[ppml] Various IPv6 issues
michael.dillon at bt.com
michael.dillon at bt.com
Fri Aug 24 04:58:14 EDT 2007
> 1) I oppose allowing blanket allocations of /48s by an LIR.
> A /48 is close to infinite for practical purposes but is not infinite.
This is precisely the reason why the IETF's RFC 3177 recommends that
ISPs allocate a /48 to all sites which need more than one subnet. In
IPv4, the limited number of addresses available meant that any network
which needed to grow much more than planned for a year or so, had to do
it by adding new address blocks (additional route table entries) or by
renumbering. Huge route tables, and complex renumbering processes were
both considered to be bad, so the IETF tried to avoid this in IPv6.
That's why the IPv6 address space is close to infinite, from a global
viewpoint and why a single subnet (/64) is close to infinite from a
local perpective. Therefore, a site is given /48 to try and maintain
this "close to infinite" characteristic at the site level.

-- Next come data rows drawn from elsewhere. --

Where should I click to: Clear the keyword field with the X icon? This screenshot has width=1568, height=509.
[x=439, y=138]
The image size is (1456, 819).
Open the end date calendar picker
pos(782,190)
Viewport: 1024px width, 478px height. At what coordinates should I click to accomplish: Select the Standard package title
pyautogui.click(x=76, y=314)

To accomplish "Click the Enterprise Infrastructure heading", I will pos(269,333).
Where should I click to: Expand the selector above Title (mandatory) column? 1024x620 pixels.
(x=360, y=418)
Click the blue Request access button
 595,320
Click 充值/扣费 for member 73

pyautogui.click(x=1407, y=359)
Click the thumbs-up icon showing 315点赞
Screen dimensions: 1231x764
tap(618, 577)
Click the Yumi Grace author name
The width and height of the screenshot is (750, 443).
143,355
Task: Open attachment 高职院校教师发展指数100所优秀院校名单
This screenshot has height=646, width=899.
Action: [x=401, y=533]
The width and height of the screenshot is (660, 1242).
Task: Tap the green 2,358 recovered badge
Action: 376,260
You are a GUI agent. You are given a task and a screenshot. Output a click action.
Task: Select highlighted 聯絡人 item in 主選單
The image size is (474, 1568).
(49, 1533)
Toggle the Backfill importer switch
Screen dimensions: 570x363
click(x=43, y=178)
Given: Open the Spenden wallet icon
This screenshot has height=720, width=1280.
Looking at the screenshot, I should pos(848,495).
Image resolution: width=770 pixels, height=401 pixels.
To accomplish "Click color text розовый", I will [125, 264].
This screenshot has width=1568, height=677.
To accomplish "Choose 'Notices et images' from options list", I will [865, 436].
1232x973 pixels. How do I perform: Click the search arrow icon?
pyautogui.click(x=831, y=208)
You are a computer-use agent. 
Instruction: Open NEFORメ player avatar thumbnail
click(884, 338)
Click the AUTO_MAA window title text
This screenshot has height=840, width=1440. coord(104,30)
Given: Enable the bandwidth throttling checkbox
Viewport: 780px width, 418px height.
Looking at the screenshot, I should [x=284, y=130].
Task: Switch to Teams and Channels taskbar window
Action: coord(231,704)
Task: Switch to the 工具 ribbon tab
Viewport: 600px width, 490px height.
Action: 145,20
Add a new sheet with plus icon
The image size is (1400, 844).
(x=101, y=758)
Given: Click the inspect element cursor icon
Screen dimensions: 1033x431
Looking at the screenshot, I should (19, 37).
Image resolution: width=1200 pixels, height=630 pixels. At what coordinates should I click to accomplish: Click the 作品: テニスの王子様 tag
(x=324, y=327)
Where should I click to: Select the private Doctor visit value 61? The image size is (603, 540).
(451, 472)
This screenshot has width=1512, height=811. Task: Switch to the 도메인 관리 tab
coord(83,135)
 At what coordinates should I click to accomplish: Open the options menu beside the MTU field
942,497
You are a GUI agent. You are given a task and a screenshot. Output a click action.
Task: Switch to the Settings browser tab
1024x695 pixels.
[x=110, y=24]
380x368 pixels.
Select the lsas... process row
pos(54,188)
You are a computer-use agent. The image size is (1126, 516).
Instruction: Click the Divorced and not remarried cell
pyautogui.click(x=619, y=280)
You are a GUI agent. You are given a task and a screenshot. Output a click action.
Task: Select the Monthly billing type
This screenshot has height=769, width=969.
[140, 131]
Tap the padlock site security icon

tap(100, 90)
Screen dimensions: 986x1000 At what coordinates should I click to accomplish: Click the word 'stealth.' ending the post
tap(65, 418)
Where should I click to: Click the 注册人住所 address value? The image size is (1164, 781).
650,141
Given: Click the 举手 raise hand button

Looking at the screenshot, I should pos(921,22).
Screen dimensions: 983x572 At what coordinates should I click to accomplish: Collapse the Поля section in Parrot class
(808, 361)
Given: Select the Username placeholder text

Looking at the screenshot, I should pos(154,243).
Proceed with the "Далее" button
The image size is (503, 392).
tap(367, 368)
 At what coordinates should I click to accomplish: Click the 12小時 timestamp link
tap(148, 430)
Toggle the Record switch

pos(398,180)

> 2) IPv6 renumbering happens. We need a policy that says a
> network with X nodes is eligible for a /48 and with Y nodes
> is eligible for a /32.
In IPv6 we do not count nodes. Instead we count site
allocations/assignments. This used to be /48s but when the /56 was
introduced for residential customer sites, this was modified so that a
normal IPv6 site is counted as the equivalent of 256 private home sites.
> Traffic engineering is also going
> to require either A) a new routing protocol, B) changes to
> BGP, C) deaggregation or D) multiple /32s.
What is wrong with MPLS traffic engineering?
> I am not sure how ARIN expects these aspects to be handled.
> Guidance here would be useful.
ARIN has never provided guidance on routing.